- Rare plant found in white pine and pine-hemlock forests.
Pinedrops are a rare plant of white pine and pine-hemlock woods. They are unmistakable with their unbranched rust-coloured stems that grow to one metre in height. The white urn-shaped flowers occur singly along the upper portion of the stem. As the season progresses, the flowers and stem darken in colour, although they remain apparent into late autumn and sometimes through the winter months. Pinedrops lack chlorophyll and thus do not have the typical green leaves that we expect to see on plants. Instead, they bear numerous small scale-like leaves near the base of the stem. Since they lack chlorophyll, pinedrops do not photosynthesize. In other words, they can’t use the energy from the sun to produce sugars like other plants. Rather, they depend entirely on old pine or hemlock for nutrients, linking to their root systems through a special soil fungus.

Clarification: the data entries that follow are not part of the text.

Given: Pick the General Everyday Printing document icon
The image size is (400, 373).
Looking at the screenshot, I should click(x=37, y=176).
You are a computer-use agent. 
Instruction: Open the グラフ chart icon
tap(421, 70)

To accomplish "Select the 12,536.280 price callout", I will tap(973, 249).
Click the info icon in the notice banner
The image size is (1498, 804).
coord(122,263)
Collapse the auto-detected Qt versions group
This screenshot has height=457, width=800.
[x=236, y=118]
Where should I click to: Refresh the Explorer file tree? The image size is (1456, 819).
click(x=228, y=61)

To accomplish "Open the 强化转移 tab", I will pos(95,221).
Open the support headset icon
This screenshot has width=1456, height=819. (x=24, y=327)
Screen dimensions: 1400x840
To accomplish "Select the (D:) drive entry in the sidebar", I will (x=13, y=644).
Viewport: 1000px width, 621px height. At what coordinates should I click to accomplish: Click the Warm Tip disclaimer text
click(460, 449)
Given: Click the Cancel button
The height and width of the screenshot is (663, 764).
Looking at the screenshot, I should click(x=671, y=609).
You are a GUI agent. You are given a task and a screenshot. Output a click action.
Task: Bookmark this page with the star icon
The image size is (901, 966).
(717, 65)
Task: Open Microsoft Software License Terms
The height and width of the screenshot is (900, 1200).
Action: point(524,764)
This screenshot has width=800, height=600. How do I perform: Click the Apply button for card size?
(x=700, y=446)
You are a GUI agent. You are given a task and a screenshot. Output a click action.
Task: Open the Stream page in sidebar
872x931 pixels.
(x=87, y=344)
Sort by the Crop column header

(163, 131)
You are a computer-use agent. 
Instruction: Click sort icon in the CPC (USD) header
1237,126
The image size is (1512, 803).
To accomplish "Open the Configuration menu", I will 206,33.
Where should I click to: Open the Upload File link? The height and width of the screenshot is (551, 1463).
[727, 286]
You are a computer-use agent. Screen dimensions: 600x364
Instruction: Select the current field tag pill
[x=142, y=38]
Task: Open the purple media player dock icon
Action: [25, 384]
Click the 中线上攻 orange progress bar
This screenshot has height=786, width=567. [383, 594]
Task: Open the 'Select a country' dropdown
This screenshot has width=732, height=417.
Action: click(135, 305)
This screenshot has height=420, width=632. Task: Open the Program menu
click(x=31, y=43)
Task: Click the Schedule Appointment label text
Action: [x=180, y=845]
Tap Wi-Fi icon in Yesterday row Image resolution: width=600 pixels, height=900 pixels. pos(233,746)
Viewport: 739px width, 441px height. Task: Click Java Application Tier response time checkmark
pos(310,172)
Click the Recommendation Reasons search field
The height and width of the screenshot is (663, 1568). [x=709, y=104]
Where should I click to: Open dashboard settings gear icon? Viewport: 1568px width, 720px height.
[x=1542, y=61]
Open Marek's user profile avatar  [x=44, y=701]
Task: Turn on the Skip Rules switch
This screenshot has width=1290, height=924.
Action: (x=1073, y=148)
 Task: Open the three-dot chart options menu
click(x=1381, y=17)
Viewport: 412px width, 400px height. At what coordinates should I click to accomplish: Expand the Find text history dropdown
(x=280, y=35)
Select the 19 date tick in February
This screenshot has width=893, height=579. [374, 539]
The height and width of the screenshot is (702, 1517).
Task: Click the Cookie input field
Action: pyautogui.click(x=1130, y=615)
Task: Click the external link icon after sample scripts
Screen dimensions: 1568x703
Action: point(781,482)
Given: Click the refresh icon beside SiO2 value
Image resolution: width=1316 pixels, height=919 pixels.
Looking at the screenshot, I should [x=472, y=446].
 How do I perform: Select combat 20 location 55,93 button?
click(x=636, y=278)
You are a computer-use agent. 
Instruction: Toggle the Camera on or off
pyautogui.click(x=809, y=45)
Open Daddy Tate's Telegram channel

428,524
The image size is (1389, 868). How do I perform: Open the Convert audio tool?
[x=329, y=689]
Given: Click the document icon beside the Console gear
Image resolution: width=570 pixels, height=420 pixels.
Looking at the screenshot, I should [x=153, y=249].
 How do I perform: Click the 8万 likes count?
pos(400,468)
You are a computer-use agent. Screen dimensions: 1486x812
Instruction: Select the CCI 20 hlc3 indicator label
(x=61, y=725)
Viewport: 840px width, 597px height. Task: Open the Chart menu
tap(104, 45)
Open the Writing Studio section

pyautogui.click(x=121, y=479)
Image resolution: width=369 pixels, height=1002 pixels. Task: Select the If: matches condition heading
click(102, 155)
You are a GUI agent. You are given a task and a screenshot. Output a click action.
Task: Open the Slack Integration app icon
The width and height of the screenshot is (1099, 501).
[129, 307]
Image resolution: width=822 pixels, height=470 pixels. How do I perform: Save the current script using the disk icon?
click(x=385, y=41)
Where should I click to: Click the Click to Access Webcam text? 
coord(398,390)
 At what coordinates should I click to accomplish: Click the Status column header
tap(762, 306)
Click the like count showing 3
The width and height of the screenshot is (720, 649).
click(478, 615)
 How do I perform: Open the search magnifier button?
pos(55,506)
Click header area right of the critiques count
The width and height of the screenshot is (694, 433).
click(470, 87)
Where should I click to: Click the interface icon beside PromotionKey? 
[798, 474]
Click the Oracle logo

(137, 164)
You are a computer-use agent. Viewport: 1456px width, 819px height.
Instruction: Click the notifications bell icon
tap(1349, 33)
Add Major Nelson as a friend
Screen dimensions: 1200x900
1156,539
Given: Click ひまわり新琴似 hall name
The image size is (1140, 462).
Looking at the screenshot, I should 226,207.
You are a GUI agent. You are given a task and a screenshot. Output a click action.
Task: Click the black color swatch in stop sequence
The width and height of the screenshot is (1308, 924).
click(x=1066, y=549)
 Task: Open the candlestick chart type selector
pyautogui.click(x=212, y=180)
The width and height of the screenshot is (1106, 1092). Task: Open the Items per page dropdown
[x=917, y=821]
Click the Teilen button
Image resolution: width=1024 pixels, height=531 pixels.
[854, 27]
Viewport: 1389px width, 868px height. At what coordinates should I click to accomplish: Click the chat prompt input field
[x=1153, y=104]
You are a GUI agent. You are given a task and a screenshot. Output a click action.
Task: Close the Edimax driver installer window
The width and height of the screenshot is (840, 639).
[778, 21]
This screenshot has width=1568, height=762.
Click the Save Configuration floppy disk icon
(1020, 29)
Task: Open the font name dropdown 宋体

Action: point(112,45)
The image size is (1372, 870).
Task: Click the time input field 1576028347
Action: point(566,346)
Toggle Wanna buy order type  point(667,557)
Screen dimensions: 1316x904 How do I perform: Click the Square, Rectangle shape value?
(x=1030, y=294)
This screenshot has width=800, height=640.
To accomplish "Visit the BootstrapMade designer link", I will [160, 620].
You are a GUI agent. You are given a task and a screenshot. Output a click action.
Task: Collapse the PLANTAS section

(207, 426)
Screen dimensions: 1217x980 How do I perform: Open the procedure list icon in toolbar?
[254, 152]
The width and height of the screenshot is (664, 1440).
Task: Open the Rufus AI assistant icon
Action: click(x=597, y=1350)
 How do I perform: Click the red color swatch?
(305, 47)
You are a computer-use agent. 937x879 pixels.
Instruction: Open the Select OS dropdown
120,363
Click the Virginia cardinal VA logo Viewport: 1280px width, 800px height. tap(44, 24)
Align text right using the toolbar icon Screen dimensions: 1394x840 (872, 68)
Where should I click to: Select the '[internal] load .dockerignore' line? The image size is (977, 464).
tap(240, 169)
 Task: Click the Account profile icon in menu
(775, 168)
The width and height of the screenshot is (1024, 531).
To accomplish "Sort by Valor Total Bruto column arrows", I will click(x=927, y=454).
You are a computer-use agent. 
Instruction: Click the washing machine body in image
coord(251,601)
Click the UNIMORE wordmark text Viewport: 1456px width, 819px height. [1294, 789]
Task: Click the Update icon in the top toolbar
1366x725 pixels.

In New Brunswick, pinedrops are found only in old white pine or white pine-hemlock forests on rich soil. They generally occur where the soil humus is very thick, as a result of numerous years accumulation of pine needles and other plant matter on the forest floor. Although white pine occurs throughout New Brunswick, old stands on rich soils are much less common. Minimizing disturbance to these stands is a positive step in conserving the species.
In New Brunswick, pinedrops have been recorded at roughly a half dozen sites on steep river valley slopes, in the Saint John and Restigouche systems. The species is found in other isolated sites, from northern Michigan and Wisconsin, through Ontario to Québec, New York and New England. A separate population of pinedrops is also found in the west of North America where they are more common.